# START OF READING TEXT

Eager to learn more about himself in the face of a potential career setback, Ray admitted, "My parents weren't readers and I never went to college because they didn't have any money for it. I went off on my own at age 17, and took on some pretty risky occupations until I started here. When I was a construction worker they'd send me to the top because they knew I'd try anything. Eventually I had my own construction business, but I was given an offer here I couldn't refuse, though I never expected to rise as high in the organization as I have. My former boss, Warren, was constantly putting me in undefined situations. The upshot? Until a couple of months ago I wasn't sure about my own competence. I think I'm intelligent -- at least no one's left me in the dust -- but I'm probably not above average."

I told him he seemed pretty smart to me, but he still hedged: "I'm learning and changing, but I hide from people how hard I have to work to do something. When I decided to play golf, I first went to a driving range and hit balls until my hands bled, then played by myself until I could break 100. After that I read a book on golf, then went to a professional instructor for a whole week. It was only after I could play well that I began golfing with people from work."

Ray was relieved to learn about the Enneagram. He would otherwise have been more reluctant to share his anxiety about his competence. But being able to give a name to his counterphobic Six style led him to agree when I suggested he'd been shooting himself in the foot: Warren's suggestion to take an executive course in strategic management was clearly to his benefit, but Ray had kept finding reasons not to do it. He'd walk a tightrope to prove he wasn't afraid, but he'd been reluctant to test himself in an academic environment.

# END OF READING TEXT

# PROBLEMS TO WORK ON:
a. Answer these questions using the passage about Ray:
(i) At what age did Ray go off on his own?
(ii) What score did Ray play by himself until he could break?
(iii) What course had Warren suggested Ray take?
b. Reproduce the passage about Ray word for word, starting at "Ray was relieved" and ending at "an academic environment.".
The data after this point are separate material, unrelated to the passage about Ray.

# START OF DATASET SECTION

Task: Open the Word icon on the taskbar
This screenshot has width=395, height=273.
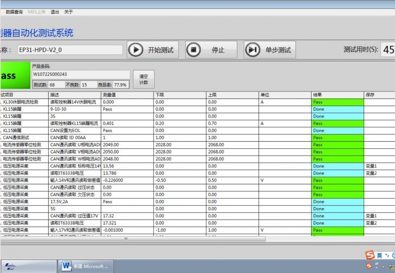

# END OF DATASET SECTION

# TASK-BY-TASK RESULTS:
a.
(i) 17
(ii) 100
(iii) An executive course in strategic management

b.
Ray was relieved to learn about the Enneagram. He would otherwise have been more reluctant to share his anxiety about his competence. But being able to give a name to his counterphobic Six style led him to agree when I suggested he'd been shooting himself in the foot: Warren's suggestion to take an executive course in strategic management was clearly to his benefit, but Ray had kept finding reasons not to do it. He'd walk a tightrope to prove he wasn't afraid, but he'd been reluctant to test himself in an academic environment.